Old Farmhouse With Integral Barn At East Barton is a Grade II* listed building in the Mid Devon local planning authority area, England. First listed on 22 March 1996. A C17 Farmhouse.

Old Farmhouse With Integral Barn At East Barton

WRENN ID
crumbling-bonework-hawthorn
Grade
II*
Local Planning Authority
Mid Devon
Country
England
Date first listed
22 March 1996
Type
Farmhouse
Source
Historic England listing

Description

Old Farmhouse with Integral Barn at East Barton

A farmhouse with integral barn and shippon, dating from the 16th century and remodelled with house extension in the 17th century. The building is constructed of rendered cob with some later stone rubble rebuilding, and has a corrugated iron roof replacing original thatch. It stands on Exeter Road at East Barton, Tiverton.

The building originally comprised an unfloored open hall with integral shippon and threshing barn. The main range is 8 bays long with wide bays divided by original trusses. The 2-room house end occupies 3 bays on the left with a half passage to its right. The passage and higher end room are floored over and jettied over the hall; the jetties and the 2 trusses above them are smoke-blackened. The hall itself was floored at a slightly higher level in the 17th century, and a lateral stack was inserted at the same time. A 17th-century wing extends at right angles to the rear of the higher end of the house, with an outshut attached to its right. A later building is attached at the far right (relating to East Barton Farmhouse, which is listed separately and not included in this listing).

The exterior now presents 2-storey elevations owing to the insertion of floors in the 17th century. The house front is a 1-window range with 2 ground-floor windows and a doorway to its right. There is a 16th or early 17th-century oak outer frame window to the ground-floor left, followed by a resited 17th-century oak ovolo-moulded 3-light mullioned window and an original chamfered oak arched doorway of shouldered construction with a crude 4-centred arch. The barn front to the right features window over window opening on the left (the shippon part), then a tall narrow opening with door over door, a small ground-floor window opening, and a wide doorway fronting the threshing floor with its timber lintel just under the eaves. A doorway in the rear wall appears to retain its original oak frame.

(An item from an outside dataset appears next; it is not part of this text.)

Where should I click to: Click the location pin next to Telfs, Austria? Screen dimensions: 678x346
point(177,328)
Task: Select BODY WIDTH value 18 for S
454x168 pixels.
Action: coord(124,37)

The left-hand return elevation is a 1-window range with a window opening above the doorway into the wing and another window opening to its left, followed by a doorway into the left-hand end of the original house. The end wall of the house is buttressed at ground-floor level; part of the wall above has been removed and is replaced with corrugated iron. The rear end of the wing is unrendered cob with a crude central window frame. The gable end is unusually constructed of woven wattle with cob daub.

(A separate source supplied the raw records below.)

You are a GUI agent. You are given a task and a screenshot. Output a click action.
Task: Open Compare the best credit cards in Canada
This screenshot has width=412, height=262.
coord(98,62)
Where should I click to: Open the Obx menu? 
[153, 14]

The interior contains 7 side-pegged jointed cruck oak trusses to the main range, mostly complete, though the truss second from the right lacks a front post and collar, and one other truss at the barn end is missing a collar. Original purlins survive, halved where they meet over the truss blades, and some spars remain from when the roof was thatched. The 2 trusses over the hall are smoke-blackened, while those over the shippon and barn are clean. This is explained by the survival of part of a former full-height partition of studwork and lath with plastered upper half, which separates the domestic end from the agricultural end. The floors over the entry and over the room at the higher end appear to be original; both are jettied over the hall with rounded joist ends from underneath and are smoke-blackened. An original muntin and plank screen blocks the cobbled passage halfway in, forming a small closet or pantry beyond. Mortice socket evidence in the crossbeam left of the passage indicates a former muntin and plank screen dividing the passage from the hall. The later flooring of the hall sits at a higher level but is also smoke-blackened, with a broad-chamfered crossbeam midway between the jetties. The simple lateral fireplace is of reduced depth due to removal of the external part of the breast. Original oak doorways of similar detail and construction to the front doorway connect the hall and the room at the higher end, and the passage and shippon (the latter retaining an old planked door); another similar doorway leads between the rear wing and its outshut, possibly relating to a former staircase. There is no evidence that the room at the higher end of the hall was ever heated.

The wing has 1 jointed cruck truss of similar construction to those of the main building. Its floor features a broad-chamfered crossbeam similar to the inserted crossbeam of the hall and probably of the same date. A splayed corner to the rear right of the wing may be the remains of a corner fireplace. The shippon has a 17th-century broad-chamfered oak axial beam, probably contemporary with the flooring of the hall, with later joists. Other floors at this end are of much later date.

This is a very rare and probably unique building in Devon, representing an evolved form of the longhouse and incorporating not just a shippon but a barn, all under one roof. The house retains considerable evidence of its development and former function through having undergone little modern alteration. The survival of such a large early roof, the 2 jettied floors, the arched doorways, and the fact that this is the only known example of this plan type combine to make this an outstanding and special building of considerable interest.